-- Opening Marker --

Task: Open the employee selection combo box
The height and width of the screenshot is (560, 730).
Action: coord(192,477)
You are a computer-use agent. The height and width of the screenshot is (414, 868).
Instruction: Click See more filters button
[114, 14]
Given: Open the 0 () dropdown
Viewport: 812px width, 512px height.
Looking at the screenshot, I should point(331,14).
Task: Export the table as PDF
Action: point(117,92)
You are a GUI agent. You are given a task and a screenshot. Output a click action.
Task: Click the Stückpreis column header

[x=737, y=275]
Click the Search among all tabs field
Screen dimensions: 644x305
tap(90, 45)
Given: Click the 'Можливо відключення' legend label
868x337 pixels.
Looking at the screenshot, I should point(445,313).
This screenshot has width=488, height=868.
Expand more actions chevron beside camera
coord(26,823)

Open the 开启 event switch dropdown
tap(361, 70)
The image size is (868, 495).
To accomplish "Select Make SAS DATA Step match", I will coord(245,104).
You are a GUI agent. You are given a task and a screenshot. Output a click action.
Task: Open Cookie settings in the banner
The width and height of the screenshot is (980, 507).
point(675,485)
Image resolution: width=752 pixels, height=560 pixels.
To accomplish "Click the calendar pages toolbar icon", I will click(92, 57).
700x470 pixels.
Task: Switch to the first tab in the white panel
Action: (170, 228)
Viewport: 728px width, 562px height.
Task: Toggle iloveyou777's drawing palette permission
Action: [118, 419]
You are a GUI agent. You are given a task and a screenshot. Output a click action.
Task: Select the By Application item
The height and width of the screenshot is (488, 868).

-- Closing Marker --

* Task:
Look through the entries above and quote exactly the lines from the line with "Click the Search among all tabs field" to the line with "Image resolution: width=752", counting both of those lines.

* Reply to the exercise:
Click the Search among all tabs field
Screen dimensions: 644x305
tap(90, 45)
Given: Click the 'Можливо відключення' legend label
868x337 pixels.
Looking at the screenshot, I should point(445,313).
This screenshot has width=488, height=868.
Expand more actions chevron beside camera
coord(26,823)

Open the 开启 event switch dropdown
tap(361, 70)
The image size is (868, 495).
To accomplish "Select Make SAS DATA Step match", I will coord(245,104).
You are a GUI agent. You are given a task and a screenshot. Output a click action.
Task: Open Cookie settings in the banner
The width and height of the screenshot is (980, 507).
point(675,485)
Image resolution: width=752 pixels, height=560 pixels.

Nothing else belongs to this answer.